Figure of the day
Regional temp and precipitation changes for two scenarios in 2100, from Week 2 of the Climate MOOC:
Being a water guy, I'm focusing on the precip. Central America is screwed. And sell any farmland you own in the eastern Mediterranean basin.
If that increased precip in the western Pacific is from storms instead of steady rain, that could be unpleasant. Something China might want to consider.
3 comments:
I haven't looked for a bit, but of course those graphs sometimes aggregate regions big enough that an average change of 0 masks a North South difference ... as I'd suspect of WNA. I.e., Seattle may differe from San Diego.
John Mashey.
The same observation applies to the Australian context, especially in the south.
Further, it doesn't account for seasonal shifts - in the west of my state for example the summer precipitation is predicted to drop by 30-40% even though the annual precipitation is expected to be roughly the same.

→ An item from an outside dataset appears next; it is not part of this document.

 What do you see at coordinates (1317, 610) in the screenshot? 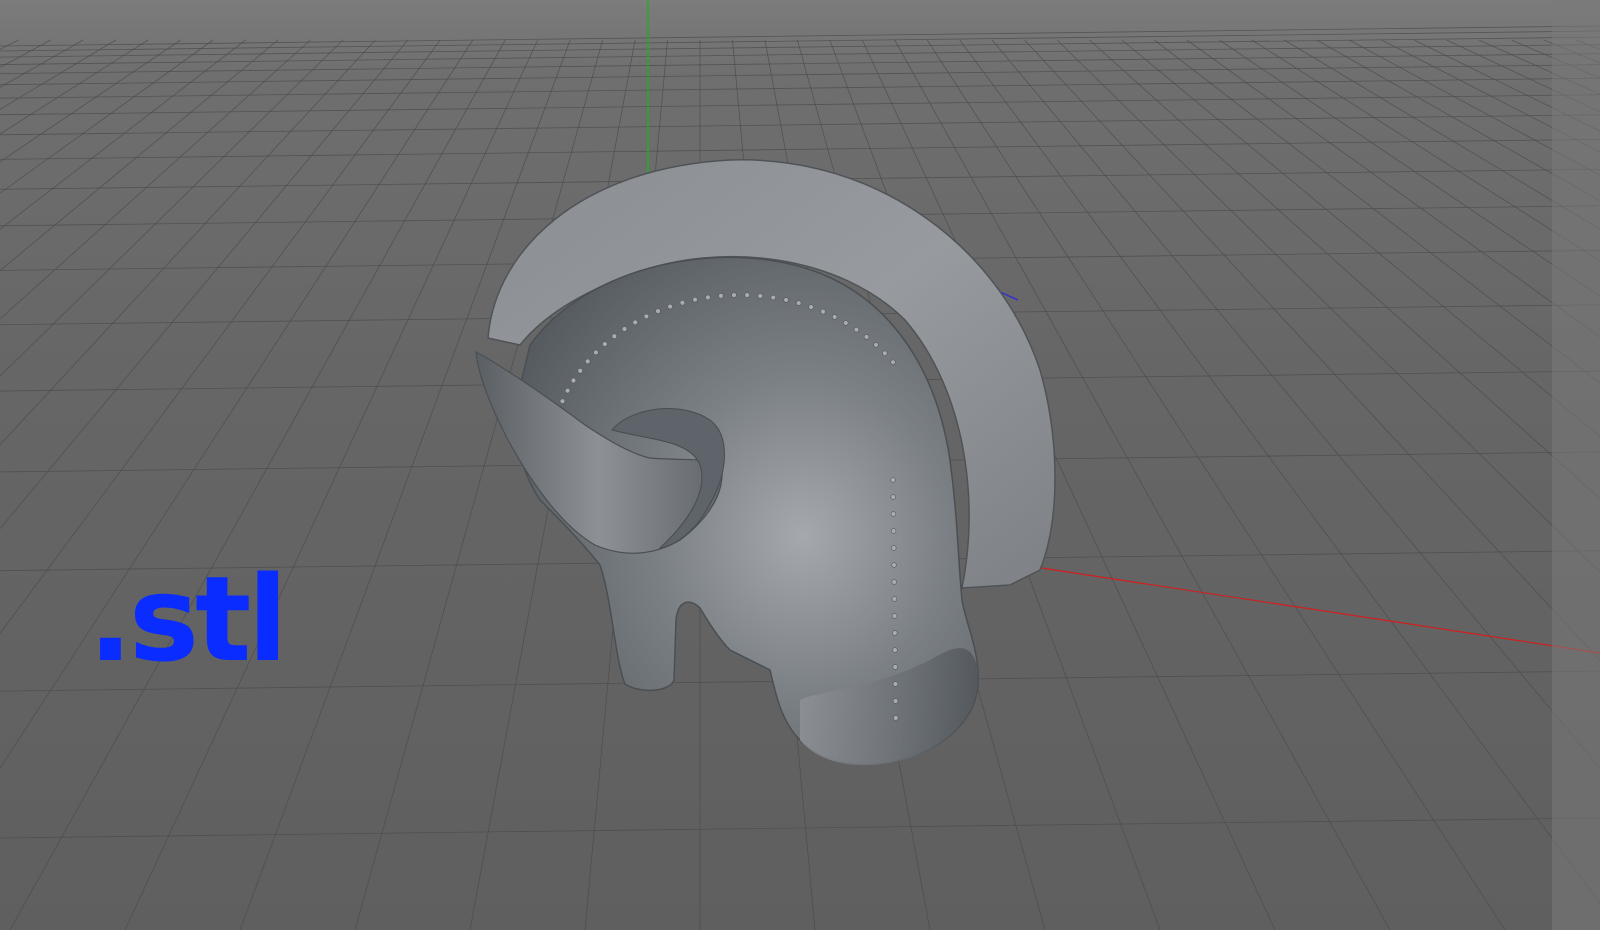
I see `x-axis` at bounding box center [1317, 610].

This has profound consequences for the world heritage listed old growth forests there, which I suspect will likely transition from moist cool temperate rainforest to dry schlerophyll open bushland or even to scrubland or grassland by the end of the century, depending on the increase in wildfire that will follow the change in precipitation regime. Given the uniqueness of these ancient forests this is a profoundly disturbing result indeed.
Yes, note this is no criticism of the graph, as any graph can only do so much. But indeed, OZ is one of the places I worry about on climate.